Seehofer in der Klemme
Das Gesetz habe die »bayerische Volksseele verletzt«, wetterte Seehofer wenige Tage nach der Wahl. Er stellte sich dabei klar auf die Seite der Wirte, die die Beschränkungen für Raucher kritisierten. Und er kassierte das CSU-Gesetz mit seiner neuen schwarz-gelben Regierung direkt wieder ein.
In den kommenden Wochen ist Seehofer nun in der Zwickmühle: Sein Wort von der verletzten Volksseele steht. Zugleich kommt der Ministerpräsident und CSU-Chef aber nicht an dem Faktum vorbei, dass erstmals seit zwölf Jahren in Bayern wieder ein Volksbegehren erfolgreich war.

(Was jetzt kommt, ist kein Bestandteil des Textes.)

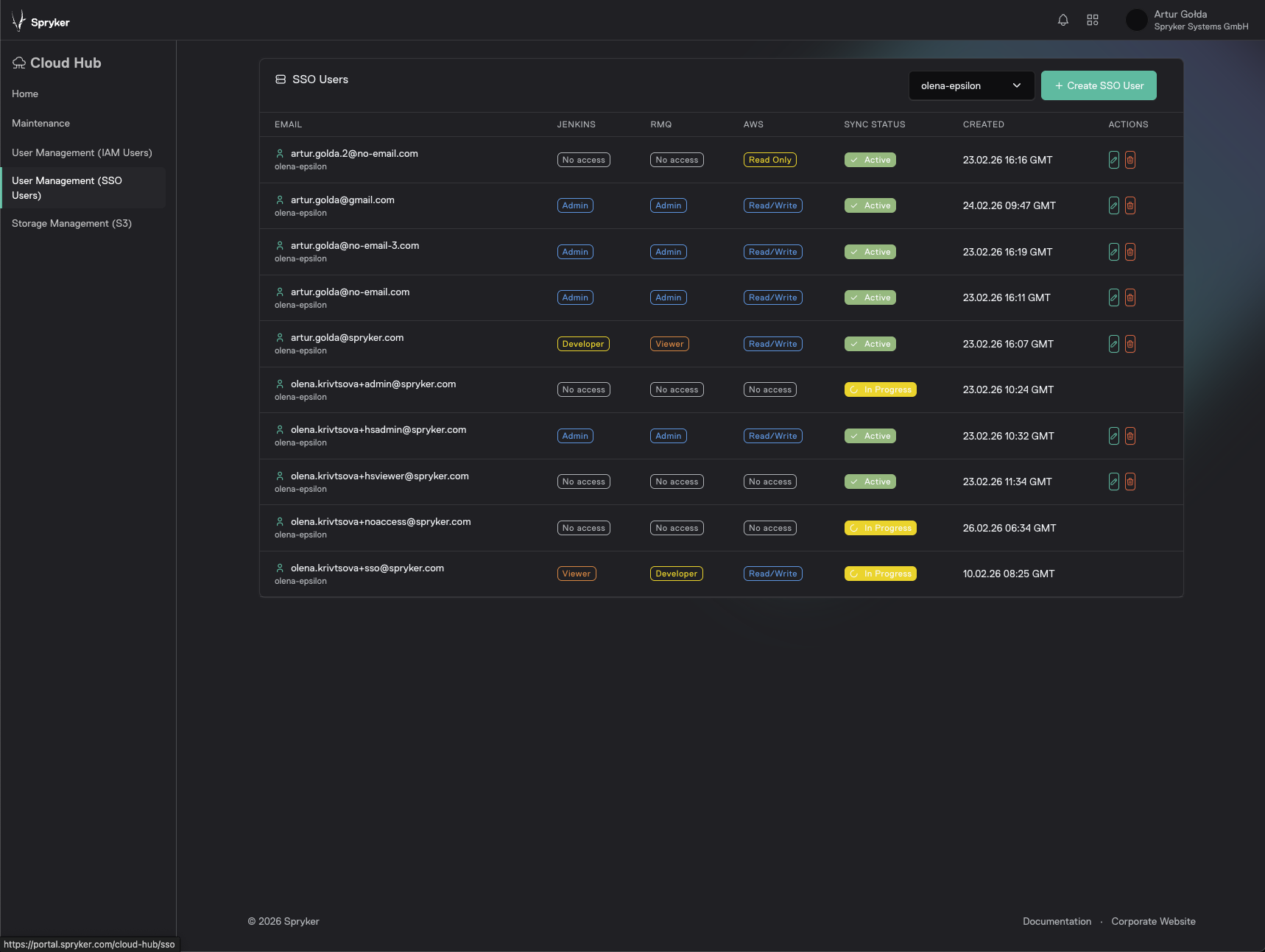Open Maintenance in the sidebar
The width and height of the screenshot is (1265, 952).
pos(41,124)
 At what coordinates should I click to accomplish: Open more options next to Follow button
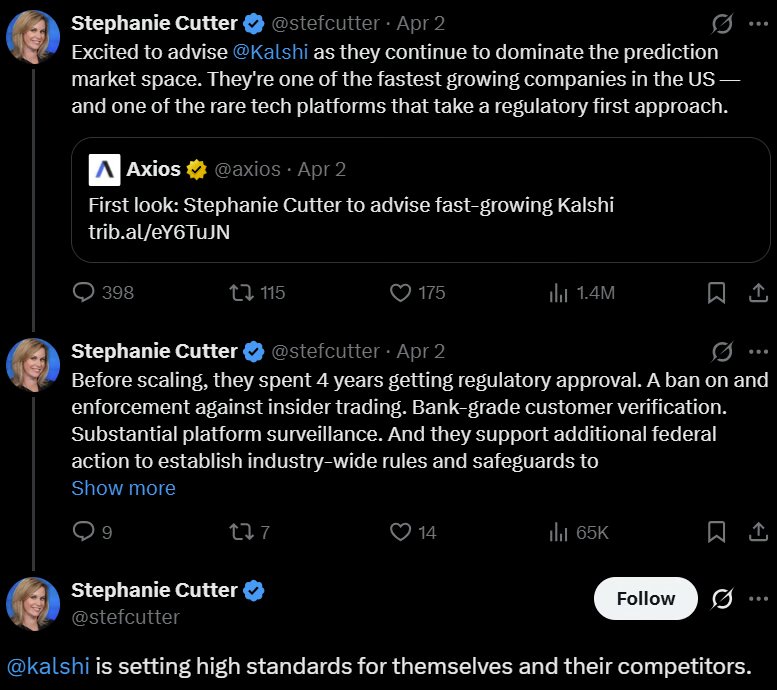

Eigentlich hatte sich Seehofer in Bayern auf ein paar relativ ruhige Jahre ohne Wahlkampf eingestellt, da die nächsten Wahlen dort erst 2013 stattfinden. Nun steht er zwischen zwei Lagern, die er zu beruhigen versuchen muss: auf der einen Seite die Nichtraucher, die ein beeindruckendes Quorum vorgelegt haben; auf der anderen Seite Interessensverbände wie die bayerischen Wirte, die um ihre Umsätze fürchten.